Blutige Messer-Morde

© Reuters

Schuldsprüche nach brutalem Gemetzel

Knapp ein Jahr nach dem Mord an zwei französischen Studenten in London hat ein Gericht die beiden Angeklagten am Donnerstag schuldig gesprochen. Laut Anklage fesselten Dano S. und Nigel F. die beiden 23-jährigen Opfer, folterten sie und stachen unzählige Male auf sie ein. Nach dem Verbrechen setzten sie die Wohnung in Brand.

"Es war ein Gemetzel"
"Sie wurden wie Tiere behandelt", sagte Polizeikommissar Mick Duthie, der die Ermittlungen leitete. "Es war Blut an Decken und Wänden. Das war ein Gemetzel." Die Biochemie-Studenten Gabriel Ferez und Laurent Bonomo waren Ende Juni vergangenen Jahres in Bonomos Wohnung tot aufgefunden worden. Eine der Leichen wies fast 200, die andere etwa 50 Messerstiche auf.

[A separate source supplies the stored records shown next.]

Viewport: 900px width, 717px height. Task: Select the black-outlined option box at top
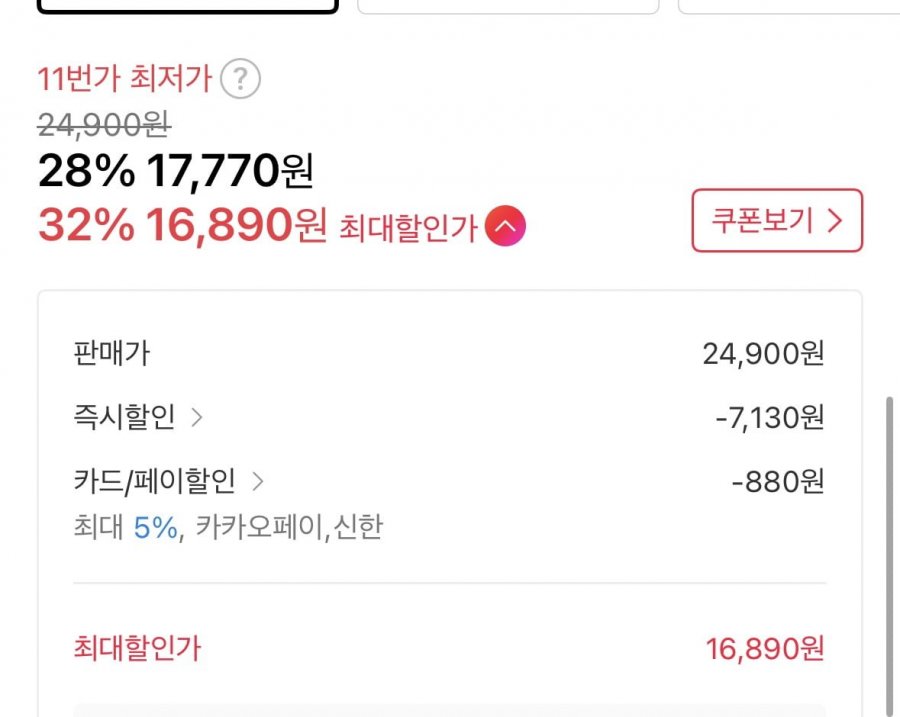click(x=187, y=6)
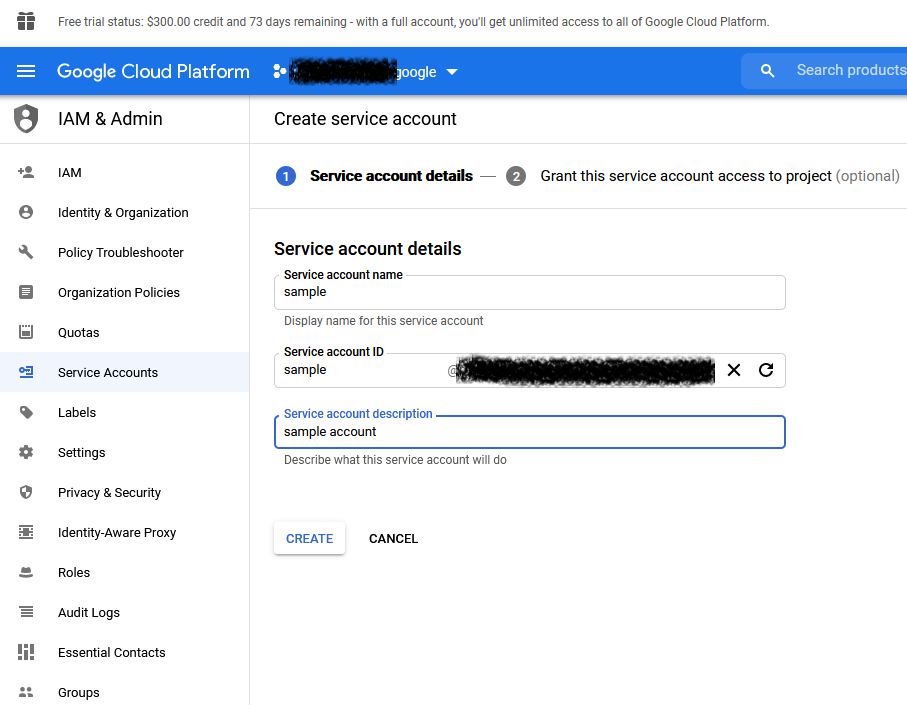
Task: Click the Service Accounts key icon
Action: (x=26, y=372)
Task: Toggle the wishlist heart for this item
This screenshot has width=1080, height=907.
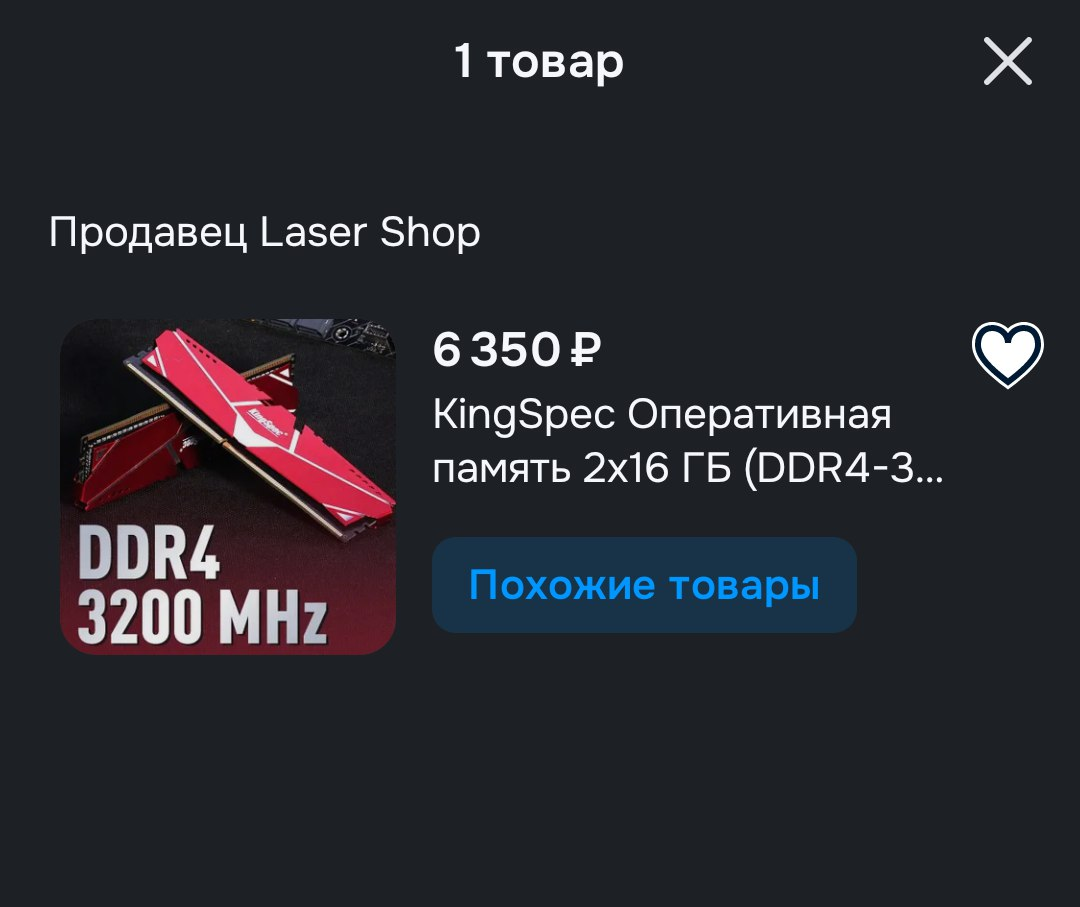Action: 1007,355
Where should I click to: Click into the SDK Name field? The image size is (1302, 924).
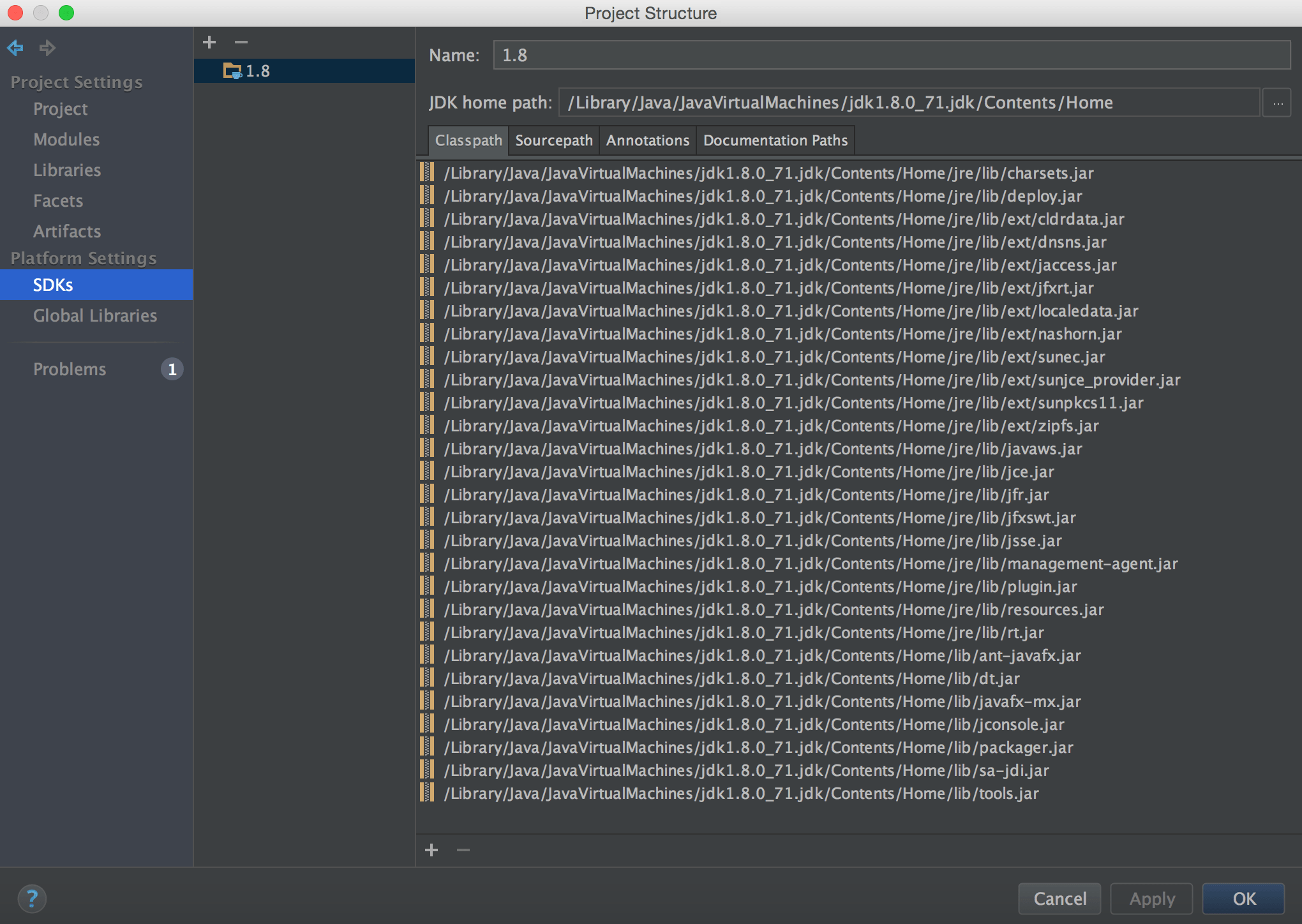click(x=891, y=56)
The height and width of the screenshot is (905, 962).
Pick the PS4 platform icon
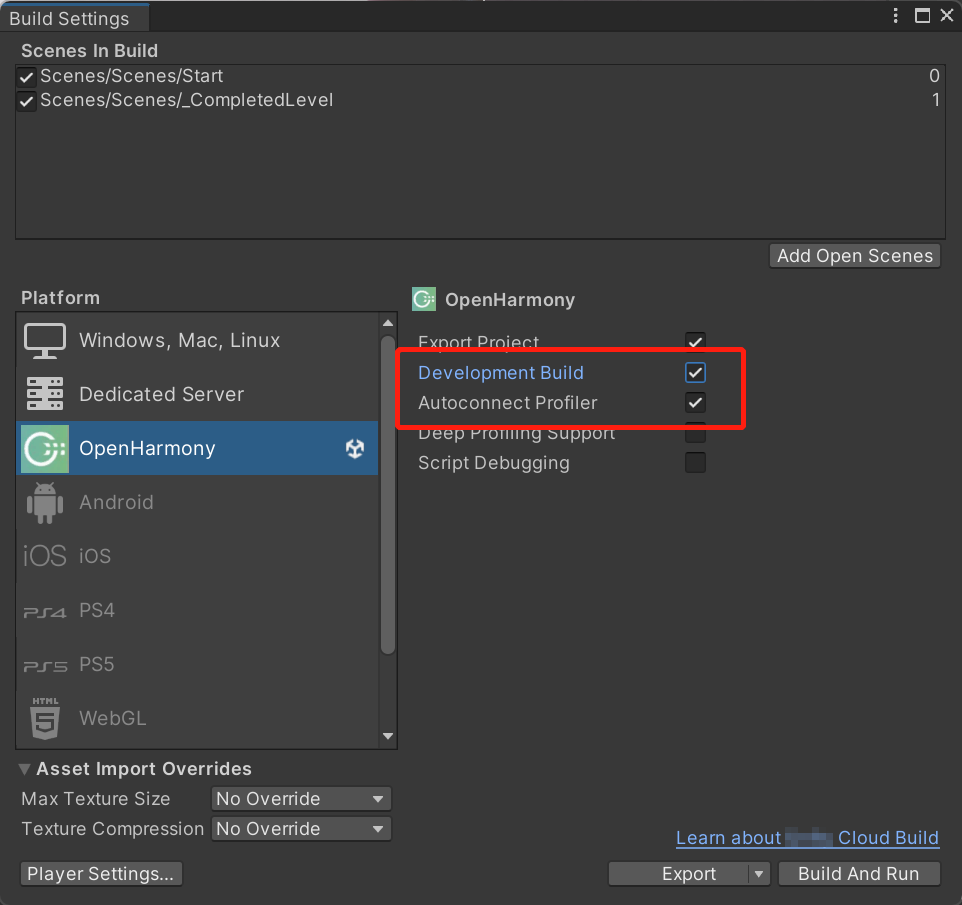tap(45, 611)
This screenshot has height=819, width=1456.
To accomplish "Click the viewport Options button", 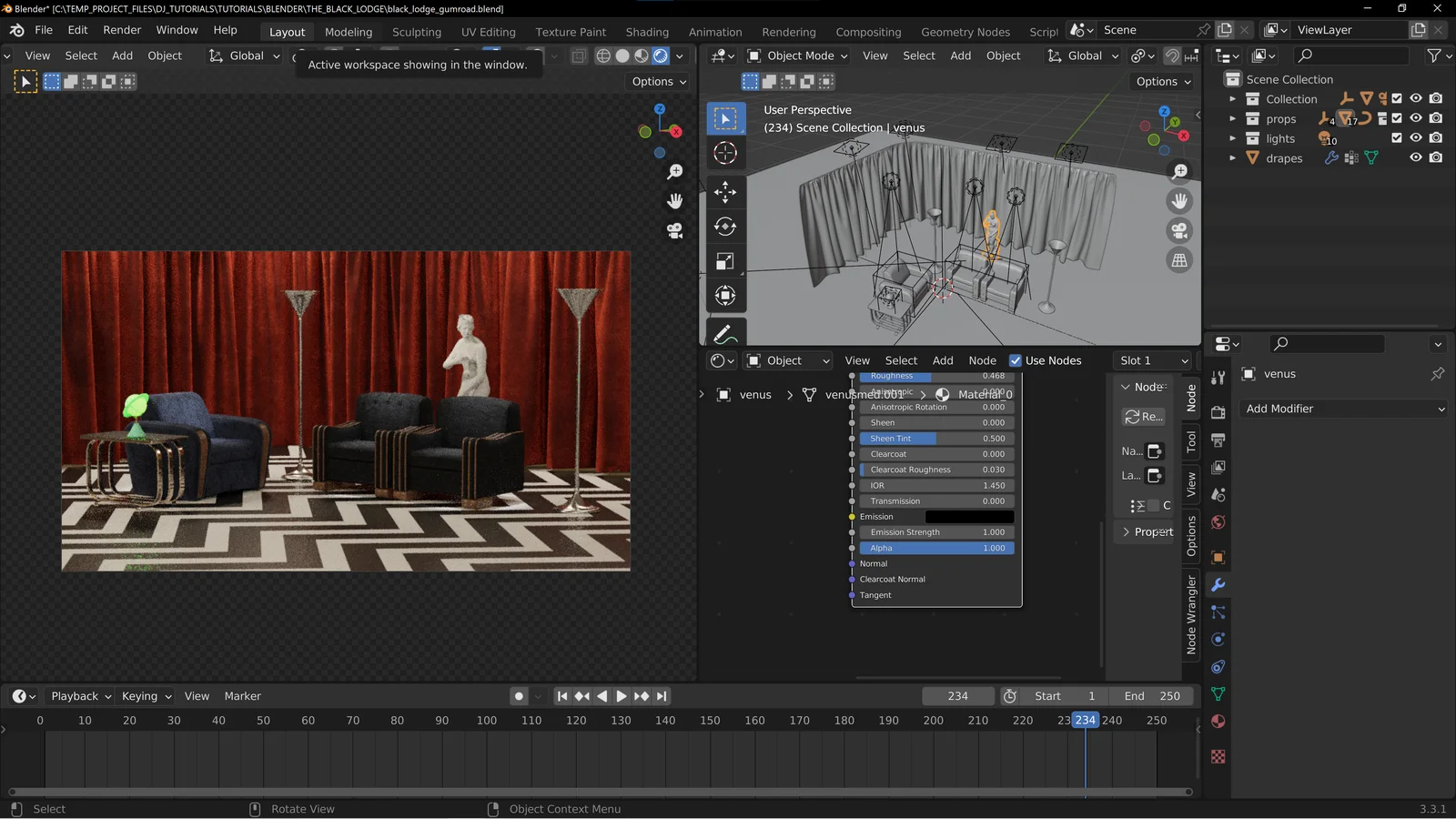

Offenbar wollten die Täter an das Geld ihrer Opfer herankommen. Den Ermittlern zufolge verlangten sie die Herausgabe der PIN-Nummern. Vermutlich wurden die beiden Franzosen getötet, nachdem der Versuch, Geld abzuheben, gescheitert war.

Vorwürfe der Mutter
Bonomos Mutter warf den Behörden vor, ihr Sohn könnte noch am Leben sein, wenn sie ihre Arbeit ordentlich gemacht hätten. Einer der beiden Angeklagten, der 23-jährige Dano S., war bereits einschlägig vorbestraft, aber vorzeitig aus der Haft entlassen worden. Danach verübte er weitere Verbrechen, wurde jedoch erst nach der Ermordung der Studenten festgenommen.

US-Justizminister Jack Straw entschuldigte sich bei den Familien der Opfer. Er räumte ein, dass S. zum Zeitpunkt der Bluttat nicht auf freiem Fuß hätte sein dürfen.